SalB, Re, and SR regulate the expression of apoptosis-related proteins in the damage process of Ox-LDL-induced HUVECs through PI3K/Akt/NF-κB pathway and p38MAPK/NF-κB pathway [32]. (a) Regulatory effect of SalB, Re, and SR pre-incubation for 12 h, on the expression of Bcl-2, Bax, cIAP2, and Smac induced by Ox-LDL in HUVECs; (b) Statistical diagram of SalB, Re, and SR pre-incubation for 12 h, on the expression of Bcl-2 and Bax induced by Ox-LDL in HUVECs; (c) Statistical diagram of SalB, Re, and SR pre-incubation for 12 h, on the expression of cIAP2 induced by Ox-LDL in HUVECs; (d) Statistical diagram of SalB, Re, and SR pre-incubation for 12 h, on the expression of Smac induced by Ox-LDL in HUVECs; (e) 3D model diagram of cleaved Caspase3 activity detected by flow cytometry when SalB, Re, and SR are pre-incubated for 12 h, on Ox-LDL-induced HUVECs’ injury; (f) Statistical diagram of cleaved Caspase3 activity detected by flow cytometry when SalB, Re, and SR are pre-incubated for 12 h, on Ox-LDL-induced HUVECs’ injury. ***P < 0.001, **P < 0.01, *P < 0.05 compared with Ox-LDL; ###P < 0.001 compared with Control; $P < 0.05 and SalB; &&&P < 0.001, &&P < 0.01, &P < 0.05 compared with SR

7.6.4.4 Summary

This section takes the combined use of salvianolic acid B and ginsenoside Re as an example, to introduce in detail the experimental ideas and procedures for the development of multi-target drugs based on the network pharmacology method, and provides reference for the application of network pharmacology in multi-target drug research.

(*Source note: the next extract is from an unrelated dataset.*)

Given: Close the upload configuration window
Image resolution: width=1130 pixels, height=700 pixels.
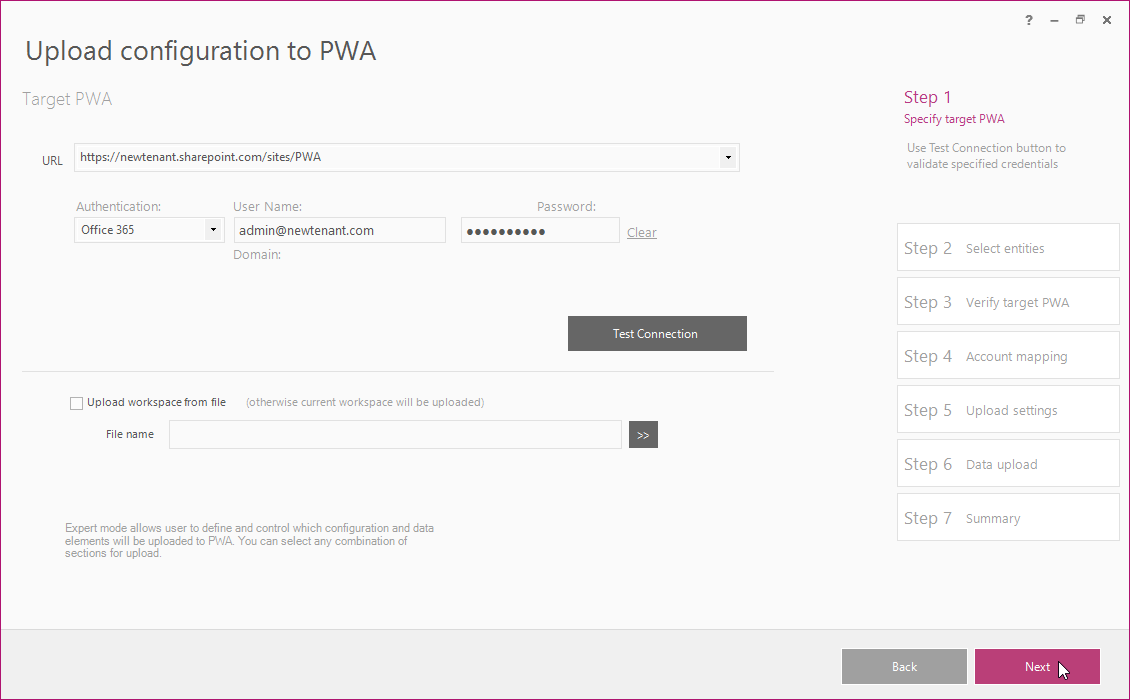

Relying on literature and database retrieval technologies, this section constructs a molecular target network based on the network pharmacology method to protect endothelial cell damage induced by low-density lipoprotein by combining salvianolic acid B and ginsenoside Re, and analyzes the rationality of multi-target drug development based on the combined use of drugs from three different levels, i.e. target, gene ontology, and KEGG pathway. Finally, using oxidative low-density lipoprotein-induced human umbilical cord vein endothelial cell injury as a model, and by adopting relevant effect indicators such as oxidative stress, inflammatory response, and endothelial cell apoptosis, this section verifies the protective effects of salvianolic acid B, ginsenoside Re monomer, and their compatibility on oxidized low-density lipoprotein-induced human umbilical cord vein endothelial cell injury. The results show that salvianolic acid B, ginsenoside Re monomer, and their compatibility play a role in protecting endothelial cells by interfering with the oxidative stress, inflammation, and apoptosis in the process of oxidized low-density lipoprotein-induced human umbilical cord vein endothelial cell injury.